= Interagency Border Inspection System =

U.S. border security database

The Interagency Border Inspection System (IBIS) is a United States computer-based system that provides the law enforcement community with files of common interest. IBIS provides access to the Federal Bureau of Investigation (FBI) National Crime Information Center (NCIC) and allows its users to interface with all 50 U.S. states via the National Law Enforcement Telecommunications System (NLETS). IBIS physically resides on the Treasury Enforcement Communications System (TECS) at a U.S. Customs and Border Protection data center.

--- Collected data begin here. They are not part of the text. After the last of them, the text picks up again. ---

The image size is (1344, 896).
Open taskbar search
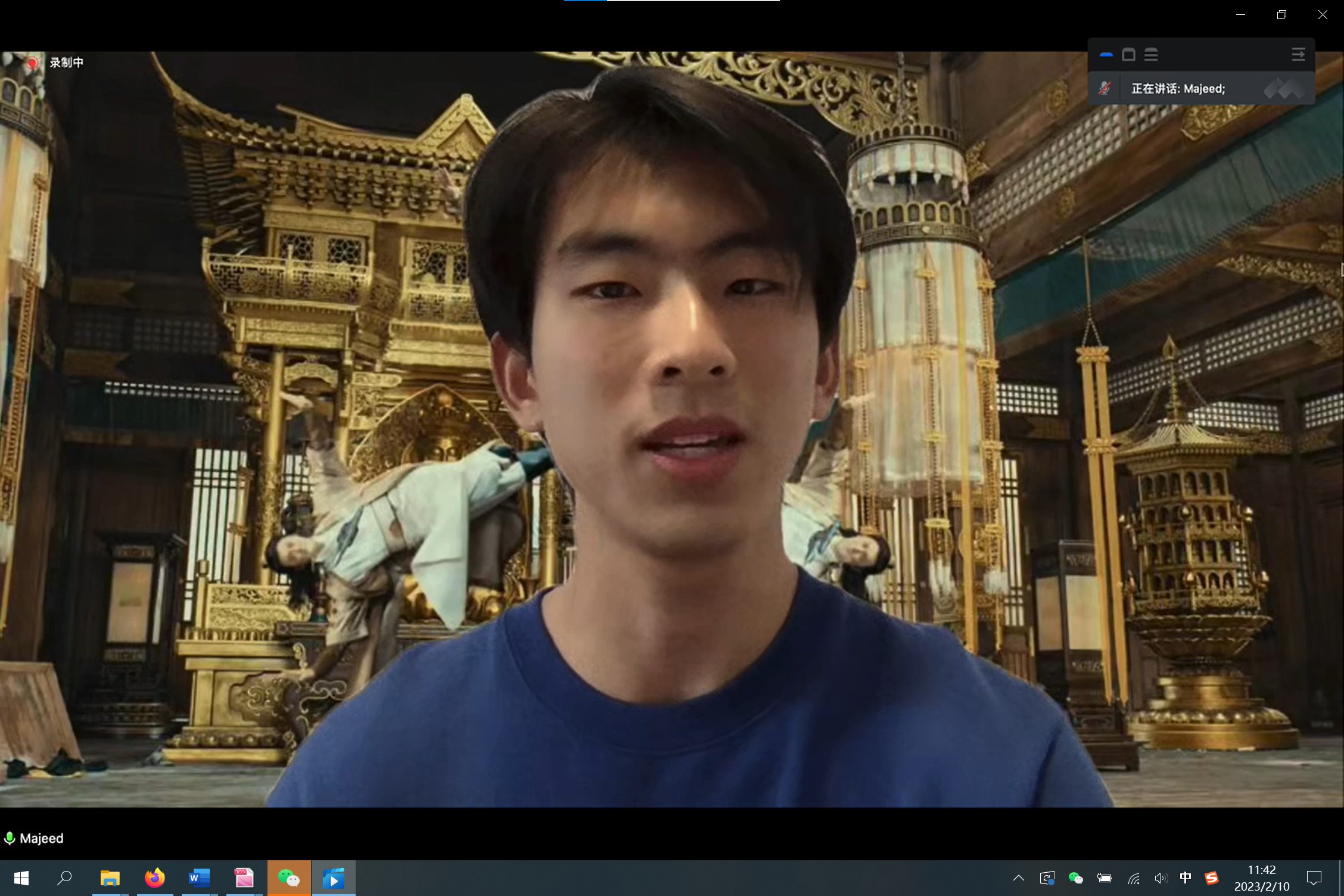pos(64,878)
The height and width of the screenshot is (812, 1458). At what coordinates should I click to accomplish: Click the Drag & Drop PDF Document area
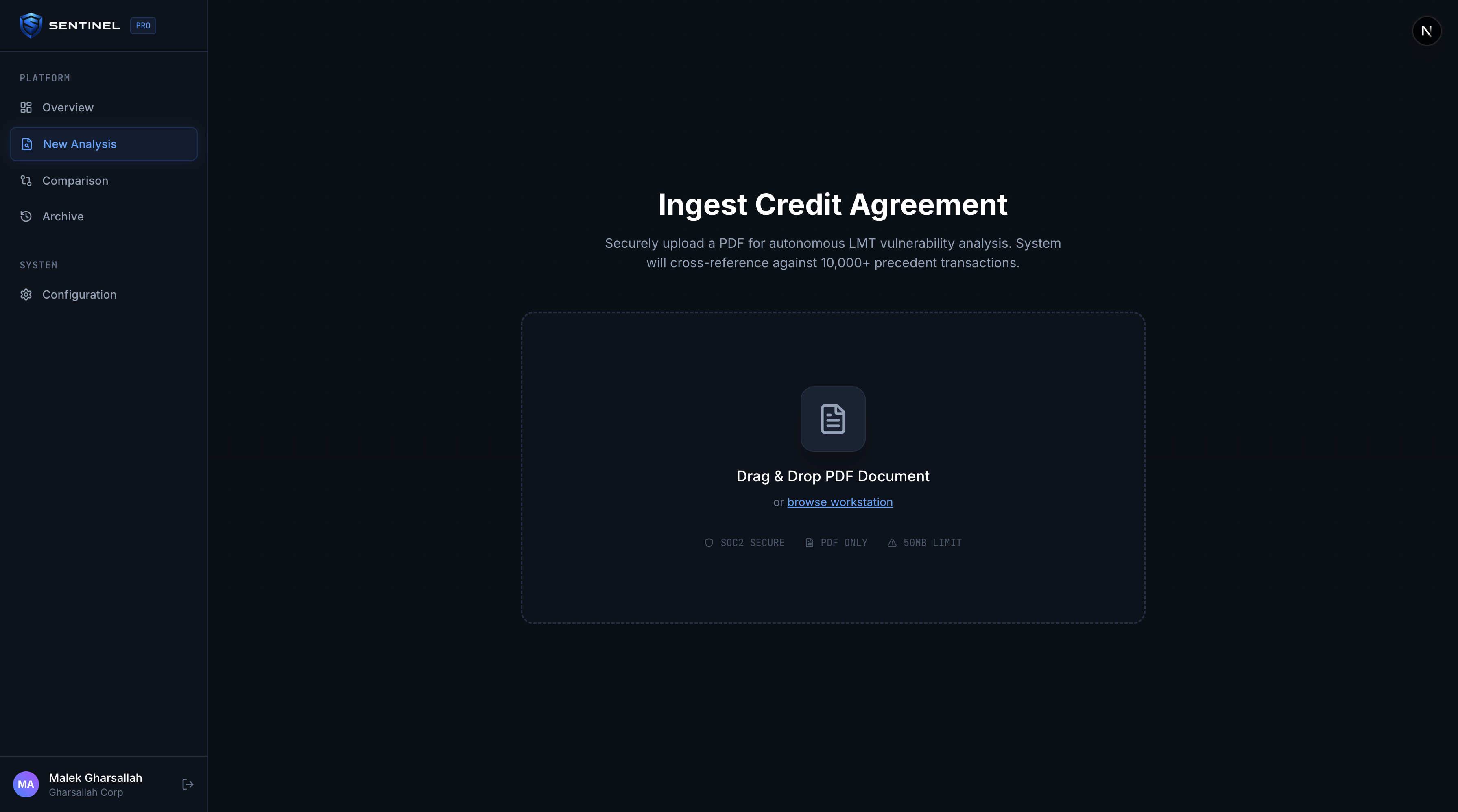click(833, 476)
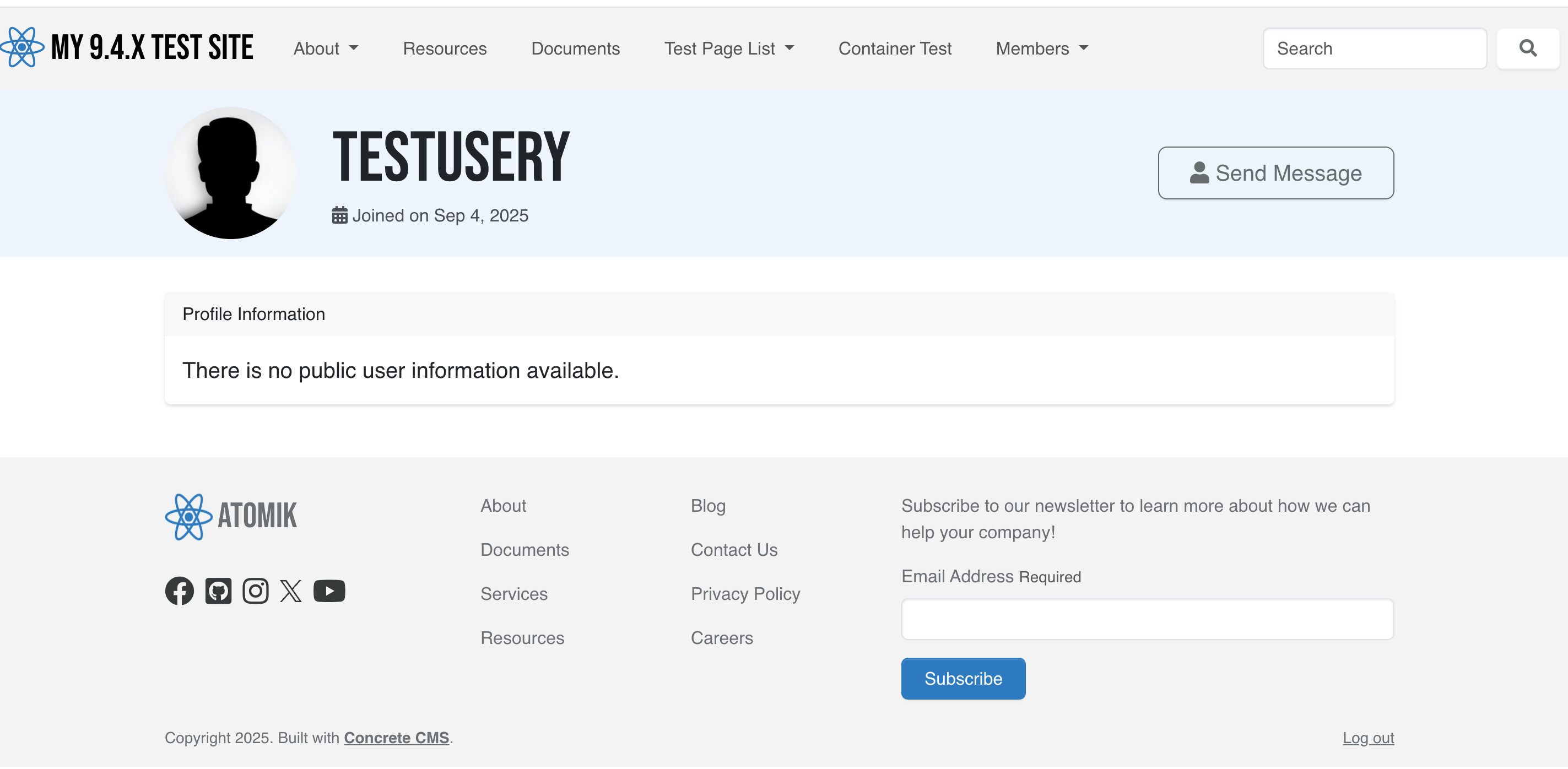1568x769 pixels.
Task: Click the Send Message button
Action: point(1275,173)
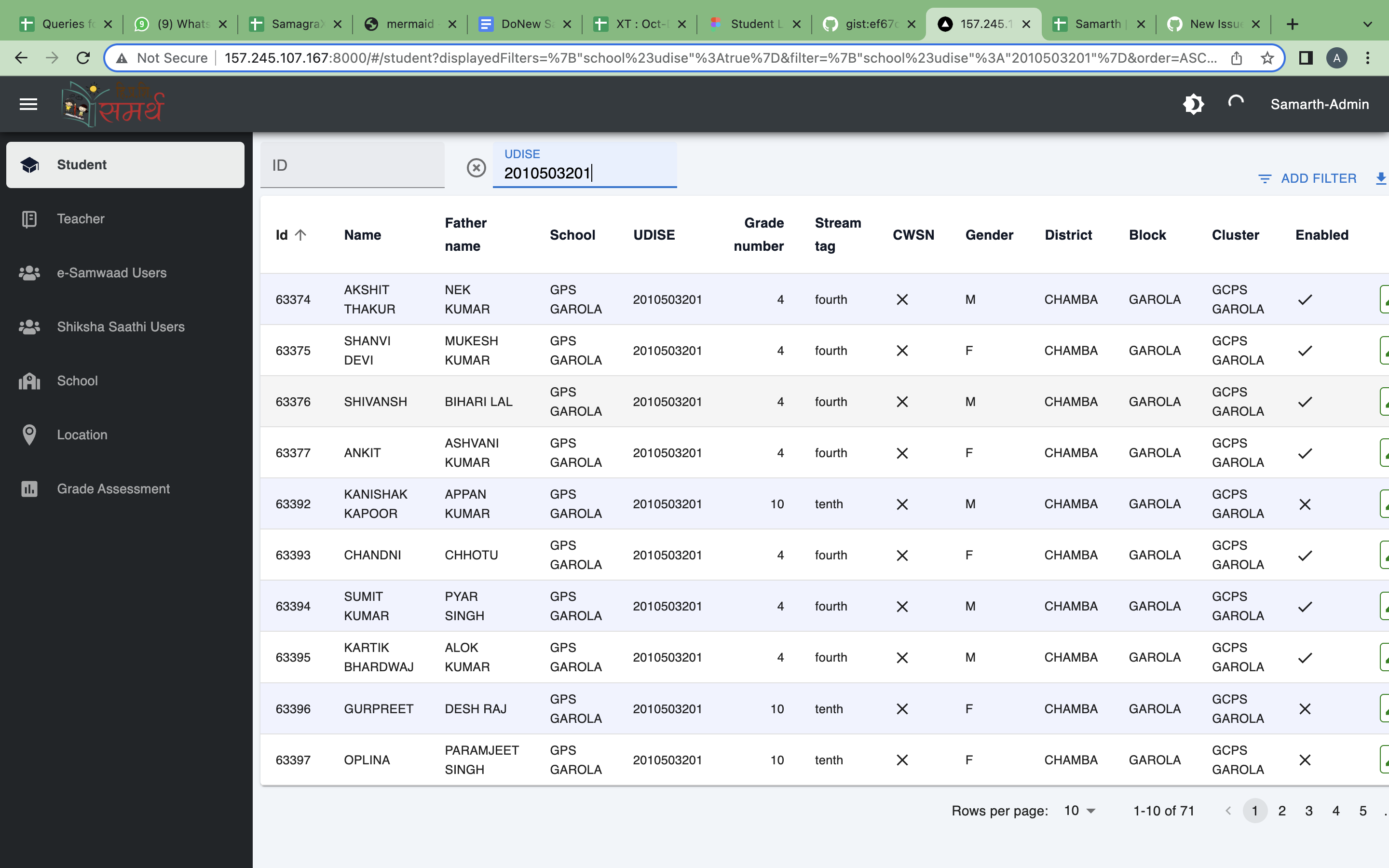Open the hamburger sidebar menu

(28, 104)
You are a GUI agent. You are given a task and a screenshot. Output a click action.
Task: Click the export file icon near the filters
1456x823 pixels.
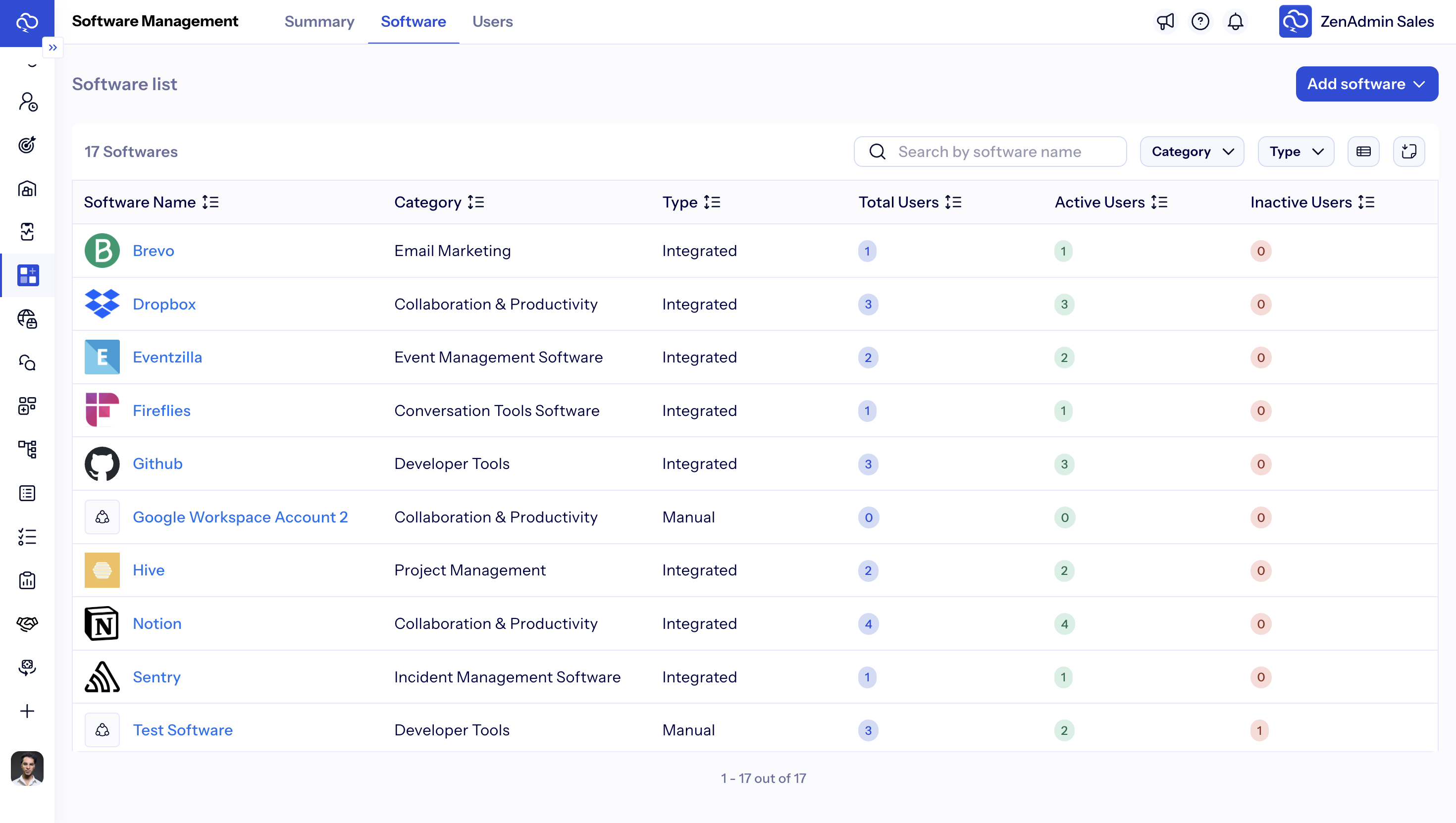[1408, 151]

Regulatory and law enforcement personnel from more than 20 federal agencies or bureaus use IBIS, including:
- Animal and Plant Health Inspection Service
- Bureau of Alcohol, Tobacco, Firearms and Explosives (ATF)
- Drug Enforcement Administration (DEA)
- Federal Aviation Administration (FAA)
- Federal Bureau of Investigation (FBI)
- Internal Revenue Service (IRS)
- Interpol
- U.S. Customs and Border Protection (CBP)
- United States Coast Guard
- United States Department of State (for use by Consular Officers at United States embassies and consulates)
- United States Secret Service (USSS)

Field access is provided by a network with more than 24,000 IBIS terminals, located at ports of entry including border checkpoints, seaports, and airports to track information on suspect individuals, businesses, vehicles, aircraft, and watercraft. IBIS terminals can also be used to access records on wanted persons, stolen vehicles, vessels or firearms, license information, criminal histories, and previous federal inspections, allowing the border enforcement agencies to focus their limited resources on those potential non-compliant travelers.